The French historian and Russia specialist Hélène Carrère d’Encausse was in Geneva Tuesday

Tribune De Geneve Translated from French by Tom Winter

According to Hélène Carrère d’Encausse, Europe is wrong right down the line in its management of the Ukraine crisis and in its relations with Russia.

The French historian and Russia specialist Hélène Carrère d’Encausse was passing through Geneva Tuesday, invited by the European Center of Culture, The Society of Members of the Legion of Honor, and the Ceercle Français of Geneva. She discussed the consequences of the Ukrainian crisis. Known for her plain speaking and independent spirit, the academician did not mince words.

Tribune of Geneva: Should we be worried about the reprise of fighting around the Donetsk airport?

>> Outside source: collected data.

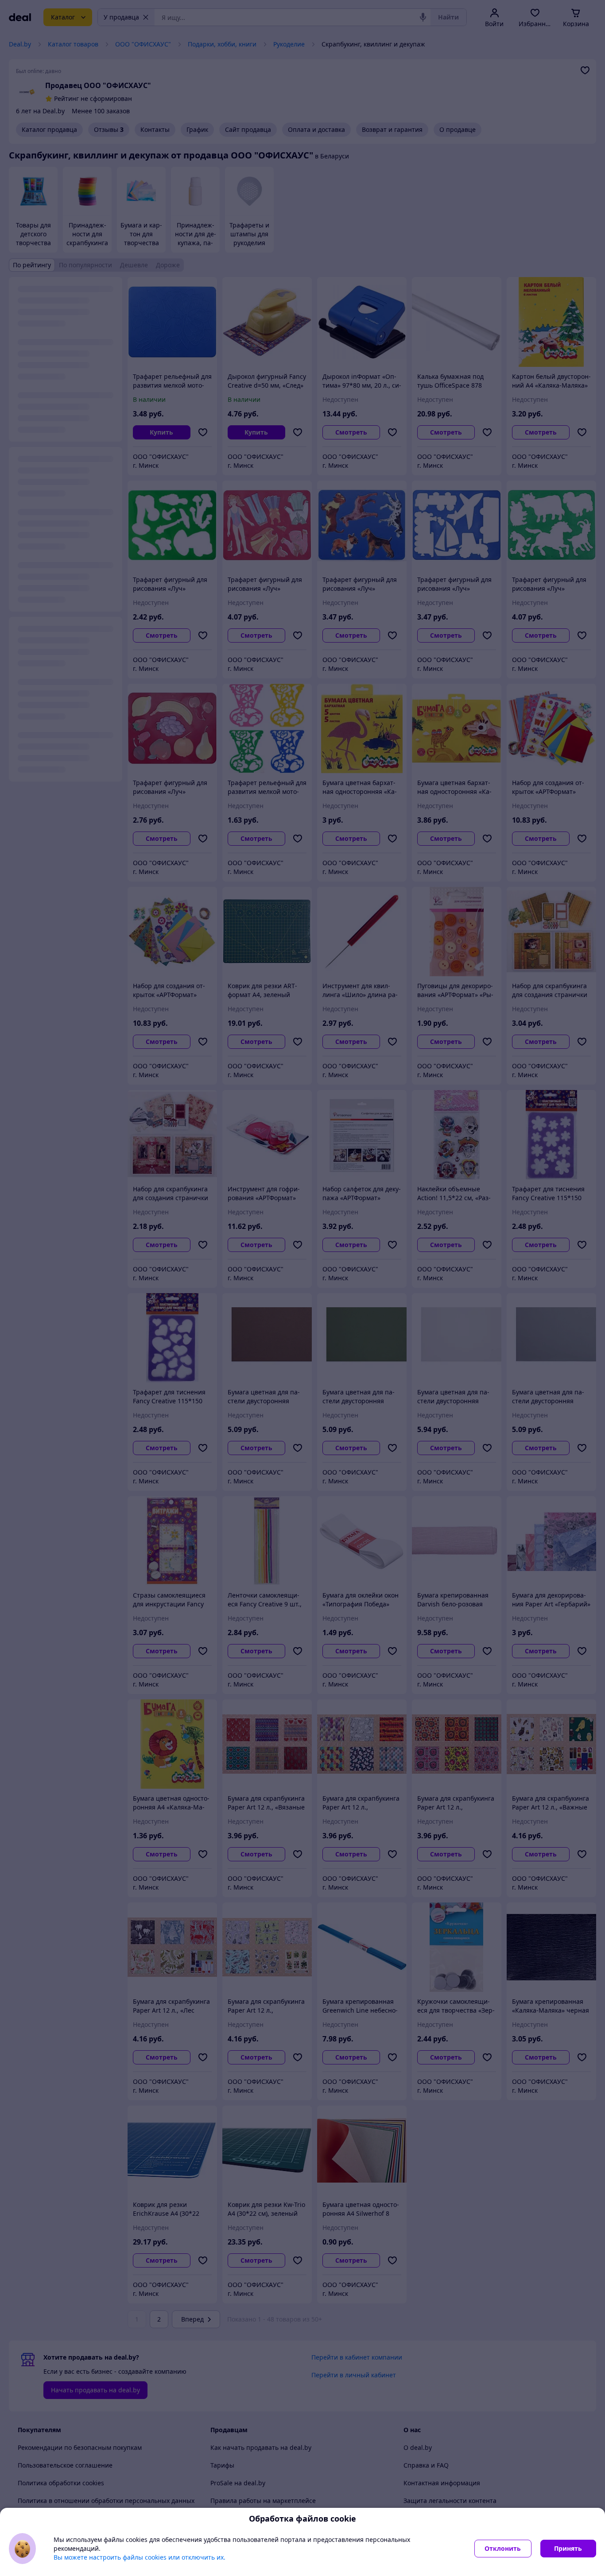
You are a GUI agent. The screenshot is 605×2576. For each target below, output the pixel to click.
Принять (568, 2548)
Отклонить (503, 2548)
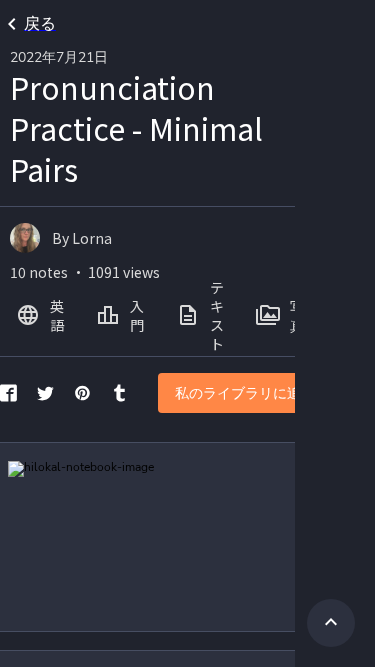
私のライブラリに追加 (245, 393)
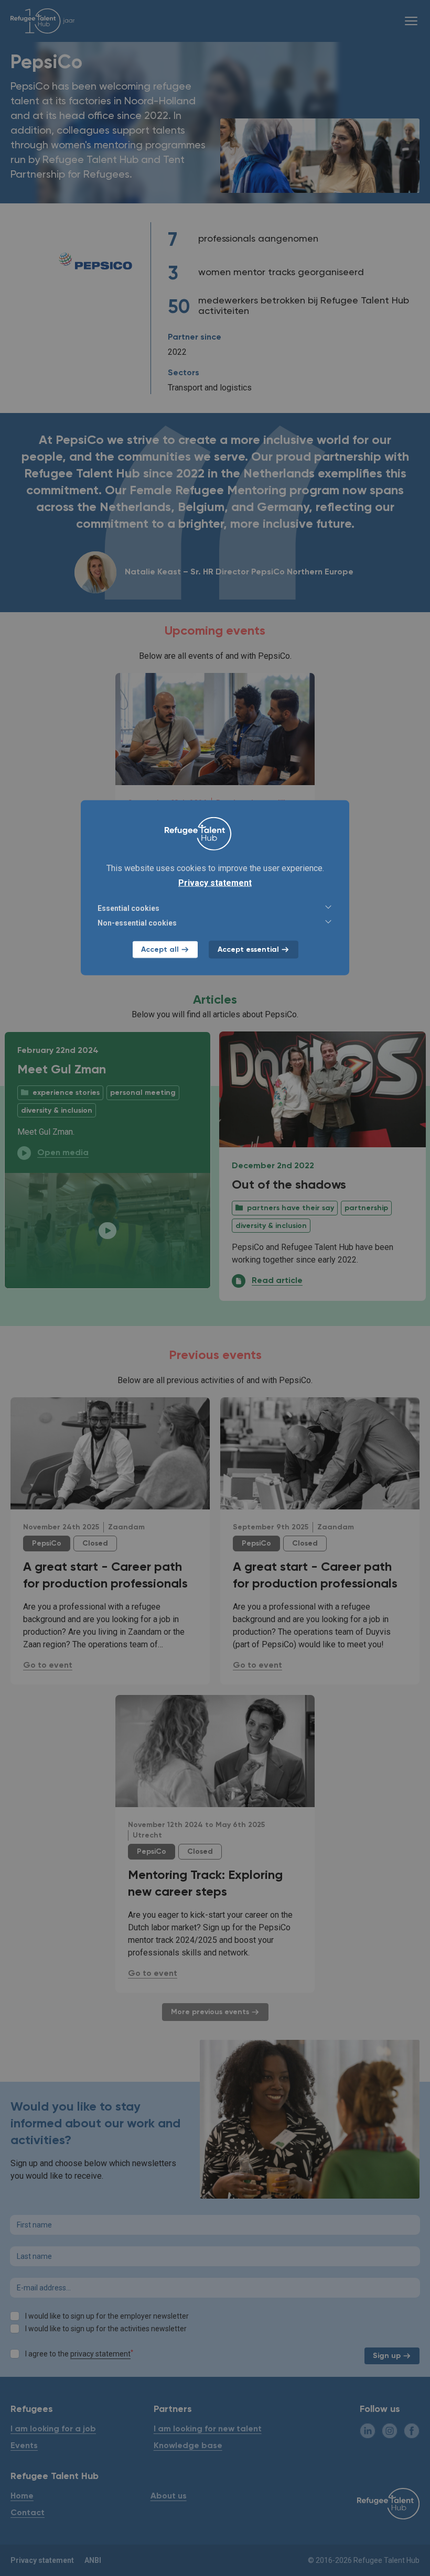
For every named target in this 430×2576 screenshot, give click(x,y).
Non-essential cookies (137, 923)
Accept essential (248, 949)
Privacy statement (215, 883)
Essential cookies (128, 908)
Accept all (160, 949)
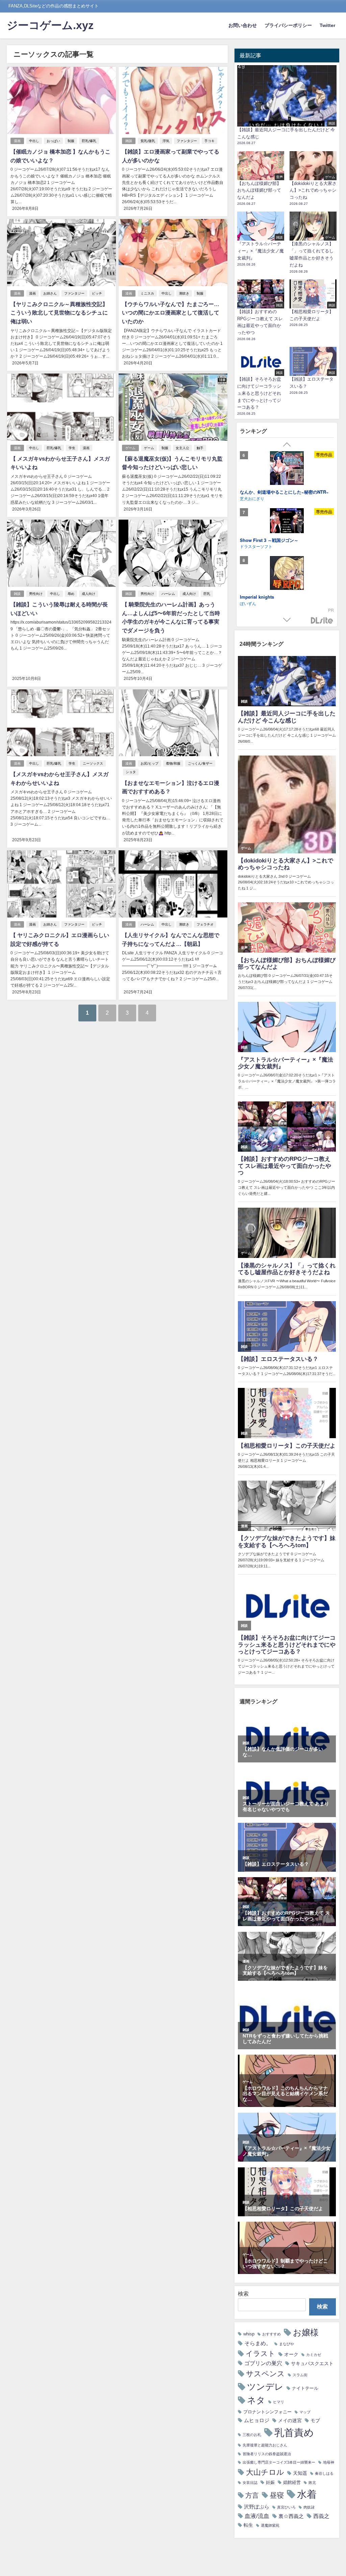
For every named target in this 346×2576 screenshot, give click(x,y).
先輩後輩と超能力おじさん (265, 2445)
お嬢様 (306, 2332)
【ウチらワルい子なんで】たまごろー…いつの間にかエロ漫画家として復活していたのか (170, 312)
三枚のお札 (252, 2435)
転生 (248, 2525)
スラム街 (300, 2375)
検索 (243, 2293)
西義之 (321, 2516)
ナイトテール (305, 2388)
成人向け (88, 593)
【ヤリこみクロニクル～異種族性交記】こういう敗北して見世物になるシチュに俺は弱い (59, 312)
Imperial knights (257, 597)
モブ (315, 2420)
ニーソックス (93, 763)
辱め (71, 593)
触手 (200, 447)
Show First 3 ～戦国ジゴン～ (269, 540)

The issue is not the Donetsk airport. Behind the assault launched by the Ukrainian government and its president Poroshenko there is mainly the desire to see the West and NATO get more deeply involved, by claiming a Russian intervention.

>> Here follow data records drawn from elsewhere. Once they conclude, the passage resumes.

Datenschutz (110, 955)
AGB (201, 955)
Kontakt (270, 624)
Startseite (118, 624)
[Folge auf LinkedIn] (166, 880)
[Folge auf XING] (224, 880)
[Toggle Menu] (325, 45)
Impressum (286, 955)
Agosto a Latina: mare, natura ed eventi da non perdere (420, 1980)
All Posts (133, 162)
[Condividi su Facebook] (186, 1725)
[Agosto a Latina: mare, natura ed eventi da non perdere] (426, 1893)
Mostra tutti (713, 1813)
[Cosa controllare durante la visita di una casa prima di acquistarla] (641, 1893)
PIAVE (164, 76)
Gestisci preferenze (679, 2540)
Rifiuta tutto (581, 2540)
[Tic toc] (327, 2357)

TG: What should Europe do to get out of this impasse? At what moment was it wrong?

D'Encausse: Europe has gotten it completely wrong since the Orange Revolution of 2004. The European Commission did not work well. It was incapable of understanding the situation. It never took into account the actual elements. It dealt with Ukraine, but not with Russia. Over the years, it has gotten worse. The Eastern Partnership, which excluded the Russians, was a rather bad affair. When Vladimir Putin stated a few days back, that he respects and recognizes the territorial integrity of Ukraine, Europe should have woken up. It was a fundamental declaration, but nobody moved.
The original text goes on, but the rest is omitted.